• _What to produce_
Set down the line that contains "Aangesloten webshops (77, 2170)" and every line after it to the end of the entries, exactly as they stand and nothing more.

• _Input material_
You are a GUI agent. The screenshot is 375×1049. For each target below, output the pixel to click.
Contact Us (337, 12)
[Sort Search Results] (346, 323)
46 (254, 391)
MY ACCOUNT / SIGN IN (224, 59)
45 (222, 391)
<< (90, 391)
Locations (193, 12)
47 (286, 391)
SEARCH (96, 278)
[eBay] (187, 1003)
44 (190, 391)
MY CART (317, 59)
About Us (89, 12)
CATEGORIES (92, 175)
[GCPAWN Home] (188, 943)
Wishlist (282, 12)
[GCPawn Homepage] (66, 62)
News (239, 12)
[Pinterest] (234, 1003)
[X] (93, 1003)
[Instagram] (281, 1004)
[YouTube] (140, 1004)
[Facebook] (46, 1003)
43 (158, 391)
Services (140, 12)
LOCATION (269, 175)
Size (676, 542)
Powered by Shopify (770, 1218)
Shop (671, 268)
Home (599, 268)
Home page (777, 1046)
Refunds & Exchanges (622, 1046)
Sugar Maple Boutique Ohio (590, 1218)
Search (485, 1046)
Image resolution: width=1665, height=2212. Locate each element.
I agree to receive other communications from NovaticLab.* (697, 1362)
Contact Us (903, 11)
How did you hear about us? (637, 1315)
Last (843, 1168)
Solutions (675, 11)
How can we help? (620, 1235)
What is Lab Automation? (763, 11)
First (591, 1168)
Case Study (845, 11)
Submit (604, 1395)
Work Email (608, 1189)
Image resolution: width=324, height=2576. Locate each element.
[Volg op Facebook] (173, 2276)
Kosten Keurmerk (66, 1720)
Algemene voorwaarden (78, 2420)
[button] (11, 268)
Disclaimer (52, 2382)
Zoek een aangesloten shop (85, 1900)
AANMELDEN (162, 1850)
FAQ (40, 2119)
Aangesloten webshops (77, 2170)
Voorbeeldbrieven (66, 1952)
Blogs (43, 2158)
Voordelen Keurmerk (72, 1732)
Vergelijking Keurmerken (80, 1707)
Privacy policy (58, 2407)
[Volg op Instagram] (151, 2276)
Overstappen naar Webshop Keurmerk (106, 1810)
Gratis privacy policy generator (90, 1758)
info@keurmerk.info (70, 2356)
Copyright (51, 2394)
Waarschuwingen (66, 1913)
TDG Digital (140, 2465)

• _Exercise answer_
Aangesloten webshops (77, 2170)
Voorbeeldbrieven (66, 1952)
Blogs (43, 2158)
Voordelen Keurmerk (72, 1732)
Vergelijking Keurmerken (80, 1707)
Privacy policy (58, 2407)
[Volg op Instagram] (151, 2276)
Overstappen naar Webshop Keurmerk (106, 1810)
Gratis privacy policy generator (90, 1758)
info@keurmerk.info (70, 2356)
Copyright (51, 2394)
Waarschuwingen (66, 1913)
TDG Digital (140, 2465)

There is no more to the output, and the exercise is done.